AP SC Afr. C., v.8, f. 1112
J. M. J.
Roma, 25 de Novembro de 1880
Em.o e Rev.mo Príncipe,
Tendo eu transmitido, para organizar os meus estabelecimentos de aclimatação e de prova do Cairo, as sábias e prudentes disposições que me deu verbalmente V. Em.a rev.ma, suplico da sua grande bondade que tenha por bem regularizar a penosa e lamentável situação dos meus mencionados estabelecimentos no tocante ao ordinário do lugar, ou seja, o vigário apostólico do Egipto.
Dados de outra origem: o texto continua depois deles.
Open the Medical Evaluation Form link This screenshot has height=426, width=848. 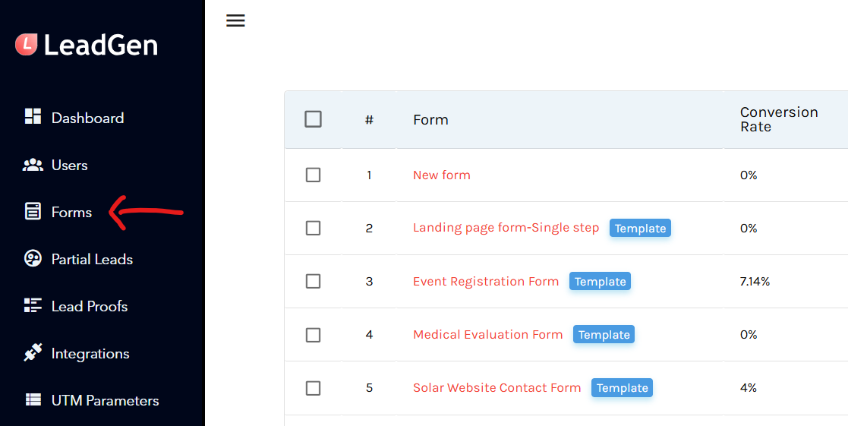(x=487, y=334)
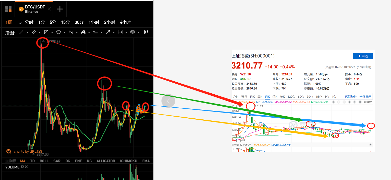Open the 全屏显示 fullscreen link
The image size is (391, 180).
tap(365, 97)
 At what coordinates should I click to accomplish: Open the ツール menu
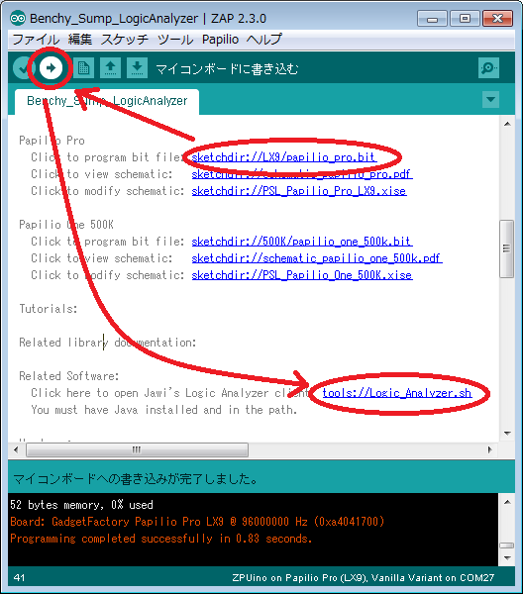(174, 39)
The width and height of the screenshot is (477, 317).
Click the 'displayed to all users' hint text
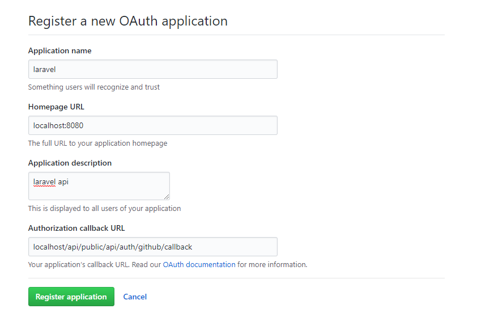click(x=104, y=208)
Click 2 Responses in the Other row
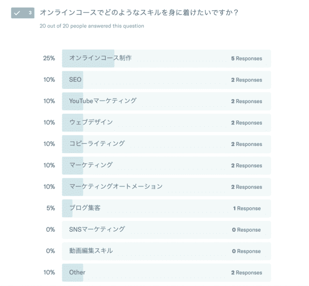 pyautogui.click(x=247, y=272)
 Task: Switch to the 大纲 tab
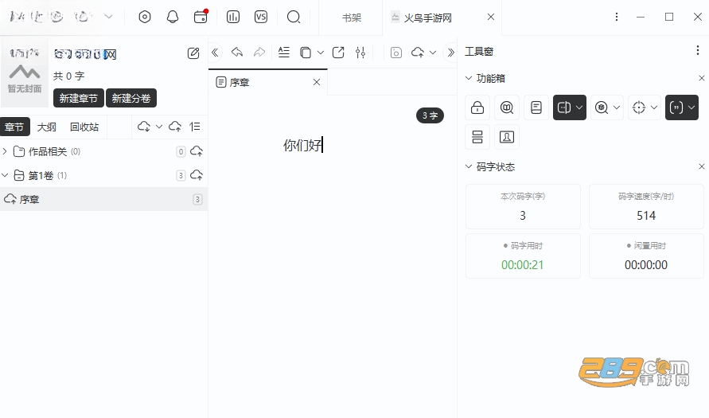(47, 127)
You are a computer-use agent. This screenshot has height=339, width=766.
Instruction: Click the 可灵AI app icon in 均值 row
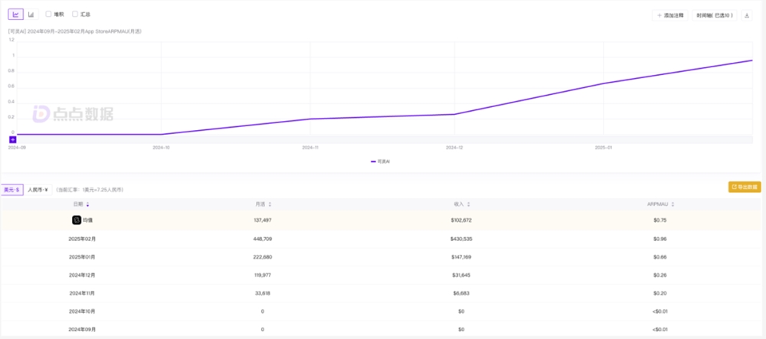pos(77,220)
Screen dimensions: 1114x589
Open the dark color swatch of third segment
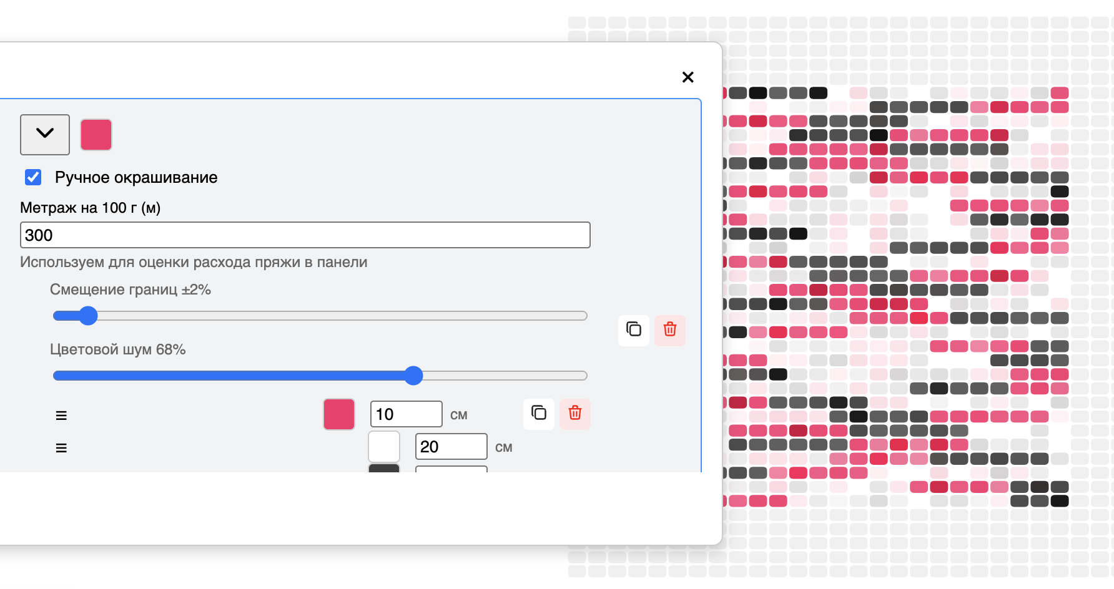(384, 468)
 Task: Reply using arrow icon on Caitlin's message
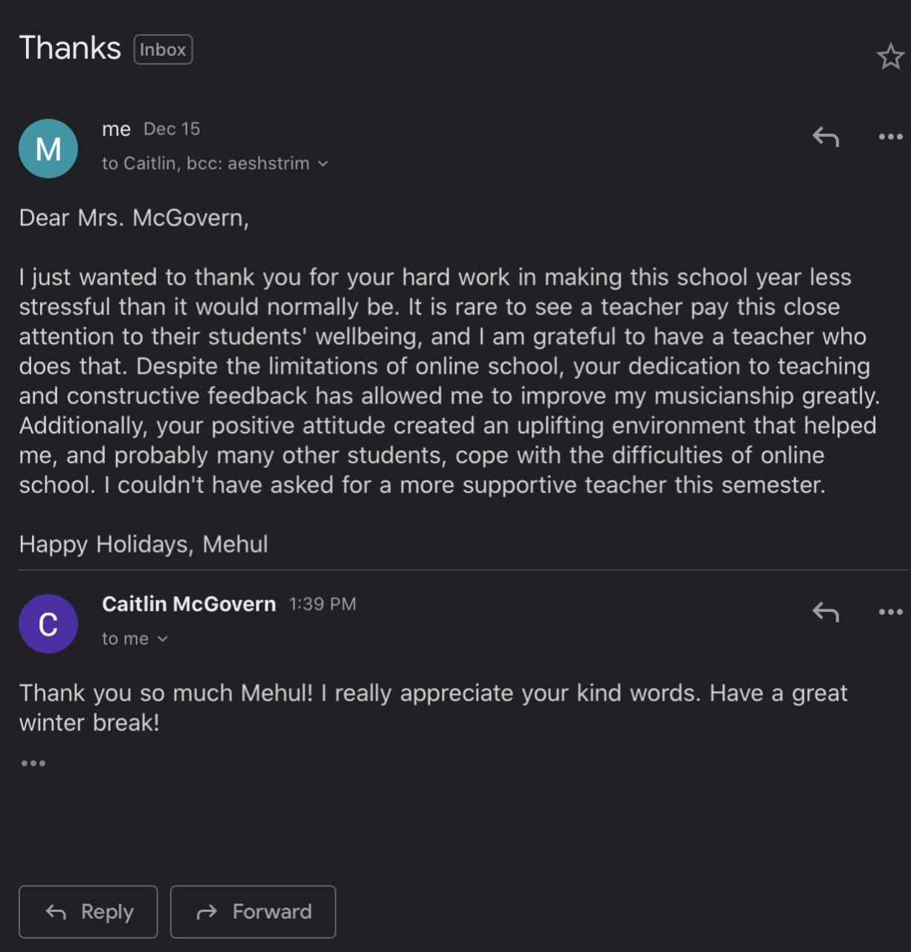point(825,612)
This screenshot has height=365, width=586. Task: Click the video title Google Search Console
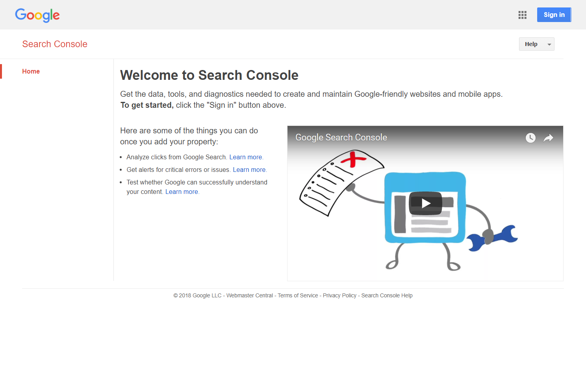(341, 137)
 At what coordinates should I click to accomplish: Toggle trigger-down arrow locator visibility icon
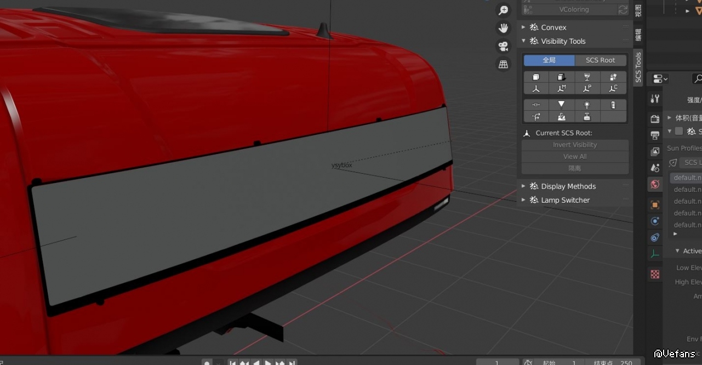[x=561, y=105]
Por isso, imploro a V. Eminência rev.ma que conceda a esses institutos os favores e o status que a S. C. outorgou ao estabelecimento dos missionários de Argel, que o ilustre mons. Lavigerie fundou no Vicariato de Tunes. Todas as instituições estabelecidas no Egipto, como os lazaristas e os missionários das Missões Africanas de Lião, têm uma situação regular. A conduta dos meus institutos do Cairo foi sempre irrepreensível em todo o rigor da palavra; por isso, merecem ter o mesmo status que os outros.
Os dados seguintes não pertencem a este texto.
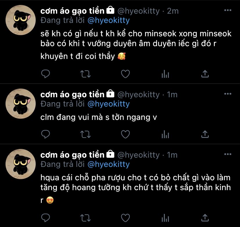
Task: Retweet the first tweet about minseok
Action: [85, 74]
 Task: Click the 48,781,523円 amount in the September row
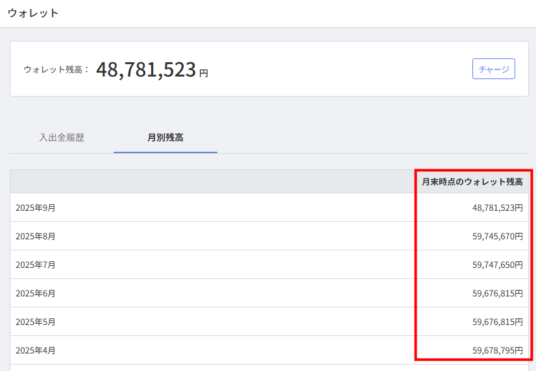click(x=497, y=208)
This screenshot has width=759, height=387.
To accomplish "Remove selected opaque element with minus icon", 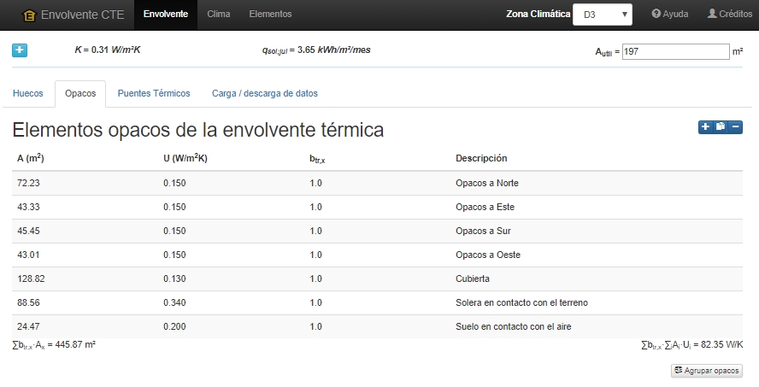I will (735, 126).
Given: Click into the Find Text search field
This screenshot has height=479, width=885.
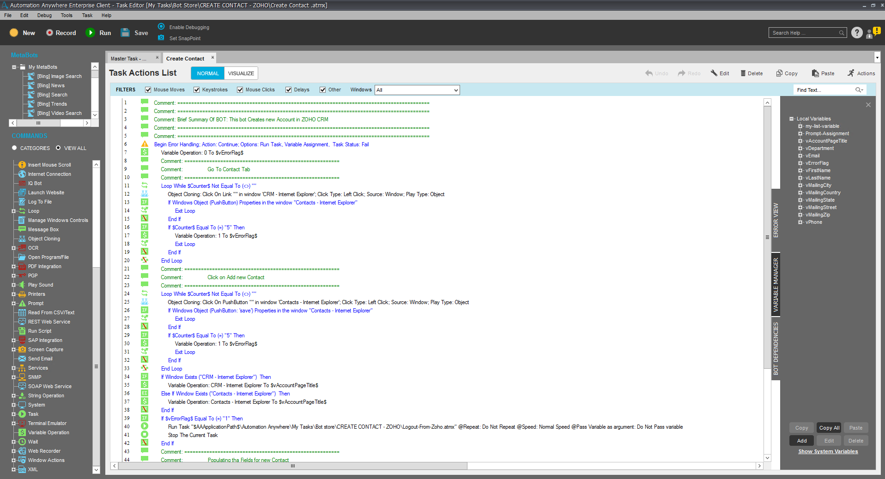Looking at the screenshot, I should [x=824, y=90].
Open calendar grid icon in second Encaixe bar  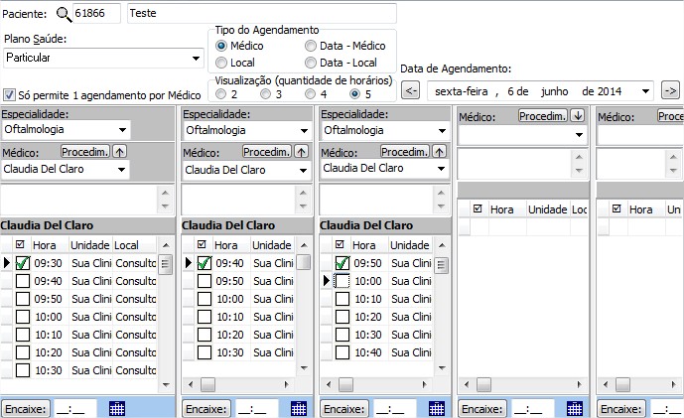298,408
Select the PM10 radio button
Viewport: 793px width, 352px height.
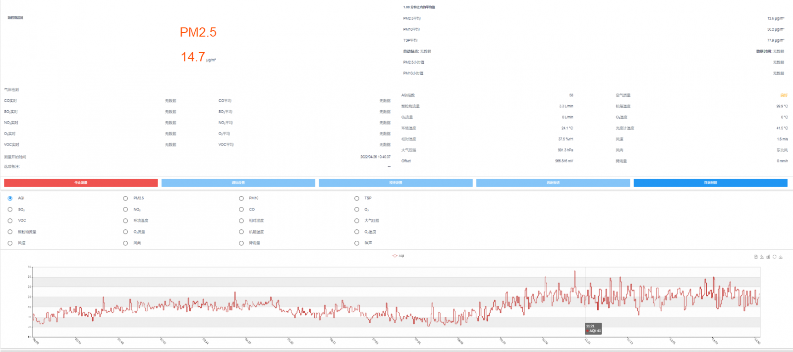point(241,198)
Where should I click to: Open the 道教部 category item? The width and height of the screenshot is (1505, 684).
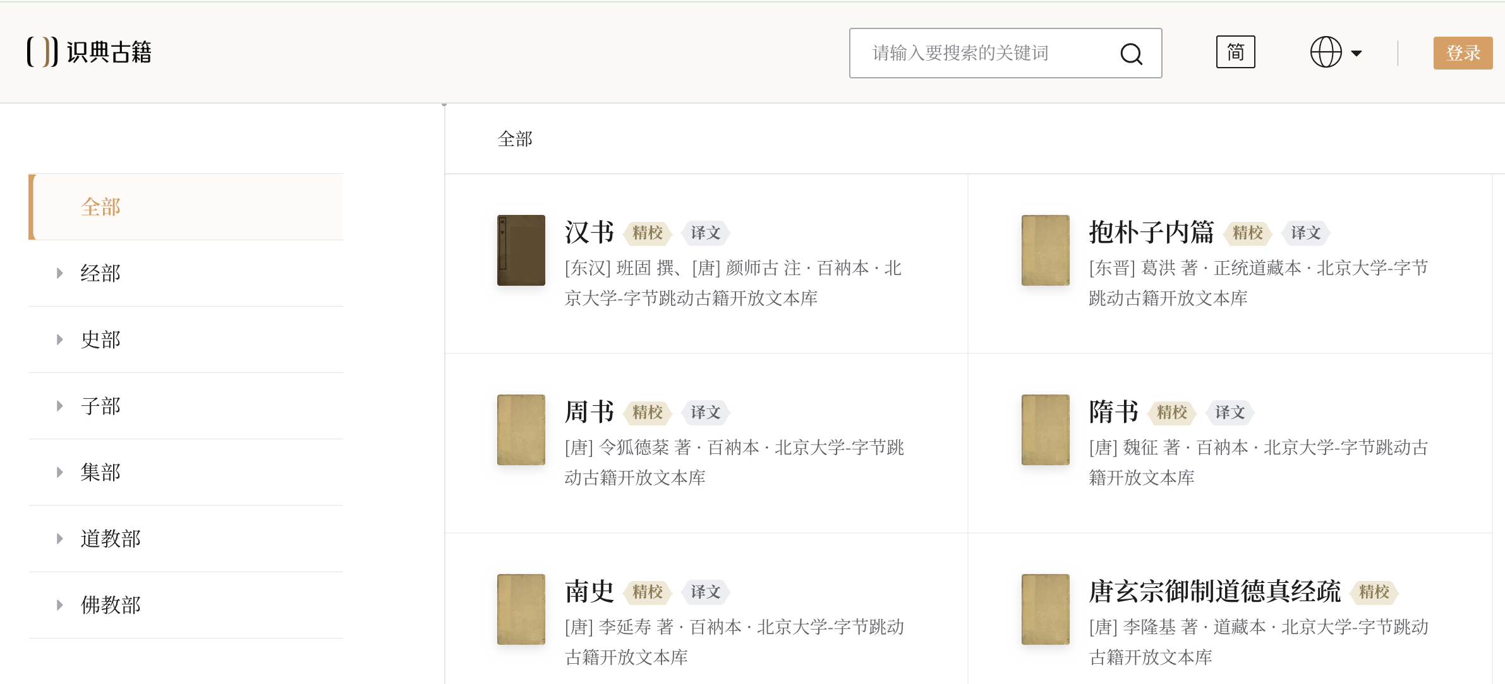(x=111, y=539)
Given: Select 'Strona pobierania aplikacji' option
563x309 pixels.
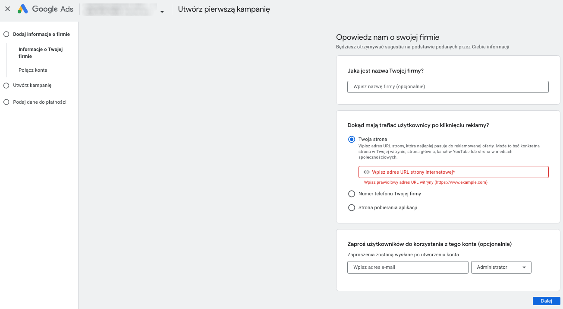Looking at the screenshot, I should point(352,207).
Na esperança de que este pedido, tantas vezes dirigido à S. Congregação, encontre resposta favorável, beijo-lhe a sagrada púrpura, etc.
De V. Em.a Rev.ma hum., dev., obed. filho
† Daniel bispo e vig. apostólico
N.o 982; (940) - A SEU PAI
ACR, A, c. 14/123
Nápoles, 27 de Novembro de 1880
Breve bilhete.
N.o 983; (941) - AO CARD. JOÃO SIMEONI
AP SC Afr. C., v. 8 ff. 1117-1119
Cairo, 5 de Dezembro de 1880
Em.o e Rev.mo Príncipe,
Com a graça de Deus, depois de ter sofrido uma terrível tempestade entre Cândia e Alexandria, cheguei ao Cairo com um atraso de 27 horas.
Em Alexandria, falei com mons. Ciurcia sobre os meus assuntos relacionados com ele. Parece-lhe muito bem que a S. Congregação conceda aos meus dois estabelecimentos do Cairo os privilégios e a situação que foram dados ao estabelecimento dos missionários de Argel fundado por mons. Lavigerie no Vicariato de Tunes e até me assegurou ter há uns meses escrito a V. Em.a sobre isso.
Portanto, encomendo este assunto à sua exímia caridade.
Rogo ainda da sua bondade in visceribus Christi que atenda rápido à minha súplica de me conceder a ajuda solicitada com a petição especial que lhe fiz em Roma para me socorrer na grave perda que me trouxe a falência de Brown. Vossa Eminência alegrar-se-á por ma ter concedido, pelos copiosos frutos que produzirá no meu importante e laborioso Vicariato.
Com igual fervor lhe imploro a outra graça que lhe pedi em Roma: a de escrever a mons. Ciurcia dizendo-lhe que V. Em.a ficaria contentíssimo de que o sacerdote polaco P.e Vicente Jermolinsky, que desde 1870 a 1875 pertenceu ao meu instituto e que tanto trabalhou na África Central (e a quem perdi por intrigas dos meus adversários), regressasse sob a minha jurisdição. Este sacerdote, agora incumbido dos coptas, está aqui no Cairo e ficaria feliz se recebesse as obedenciais de mons. Ciurcia ou da Propaganda para voltar comigo para a África Central. Mas, sem esta manifestação da vontade de Deus, ele vai continuar onde está, porque é um homem verdadeiramente bom e cheio de abnegação. No Sudão temos mais de dois mil coptas para converter e é uma anomalia que este latino polaco siga o rito copta.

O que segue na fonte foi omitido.